Action item — Starting at the line that contains "The image size" and ending at the final line of the entries below, write out each line exactly as it appears, but omit the pictures.

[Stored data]
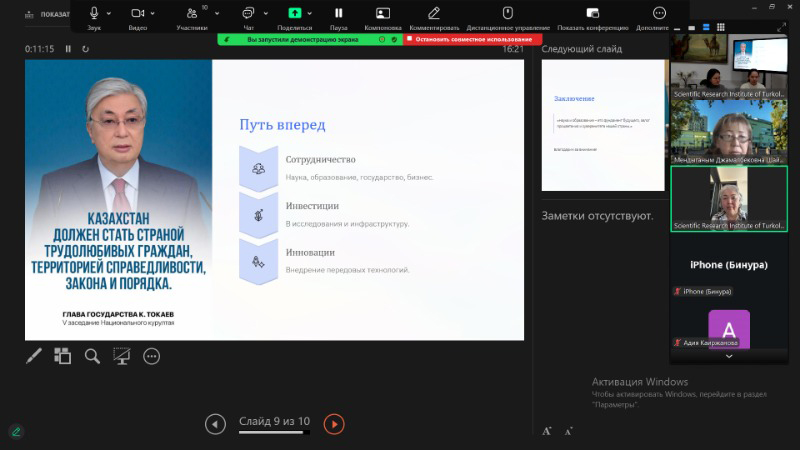Click the slide progress bar under Слайд 9 из 10
Viewport: 800px width, 450px height.
click(x=274, y=433)
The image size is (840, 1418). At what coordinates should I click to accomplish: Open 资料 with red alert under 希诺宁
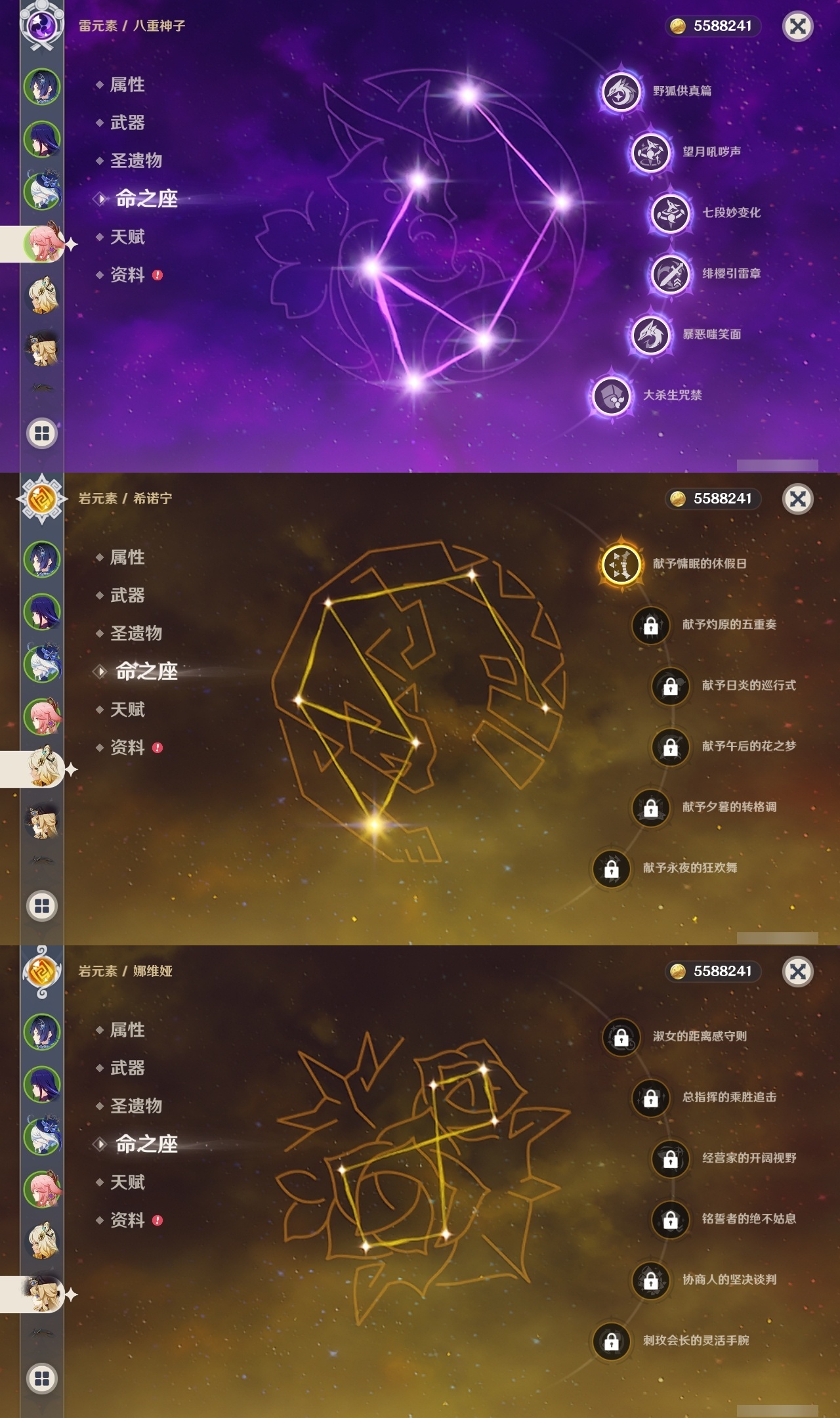pyautogui.click(x=129, y=748)
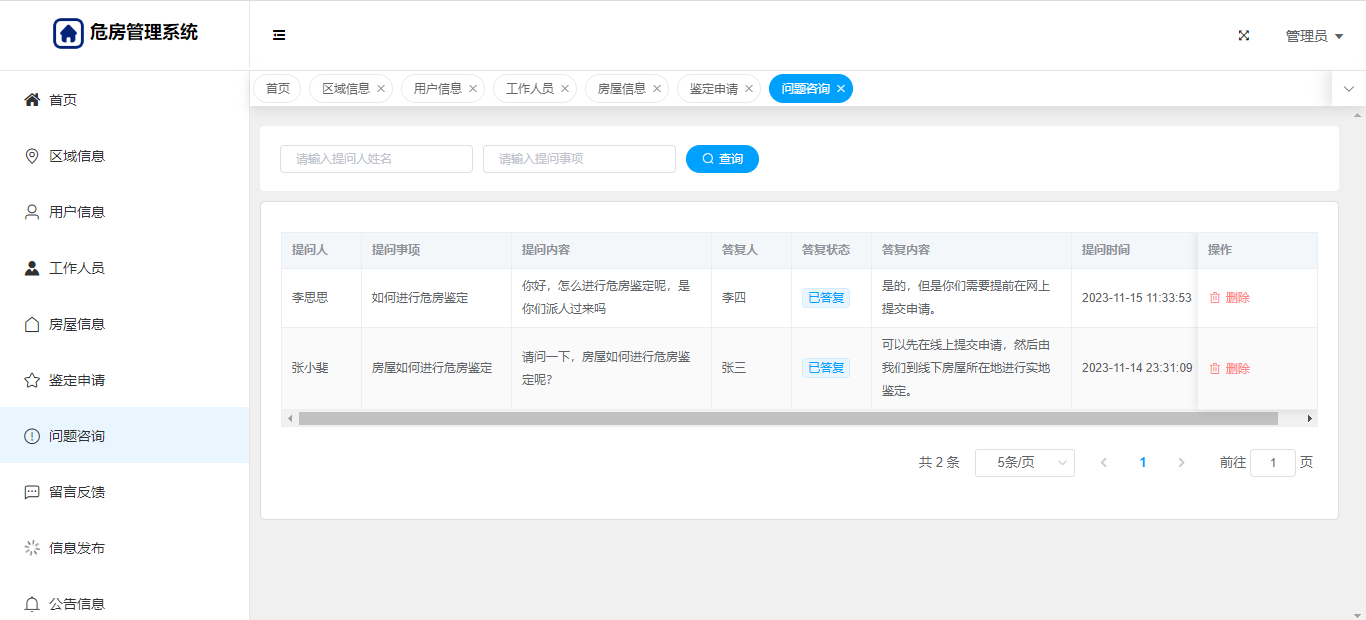Image resolution: width=1366 pixels, height=620 pixels.
Task: Delete the question row of 张小斐
Action: (1229, 368)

Output of the task —
The image size is (840, 1418). At what coordinates should I click to accomplish: Open 资料 with red alert under 希诺宁
pyautogui.click(x=129, y=748)
Image resolution: width=1366 pixels, height=620 pixels.
Task: Delete the question row of 张小斐
Action: (1229, 368)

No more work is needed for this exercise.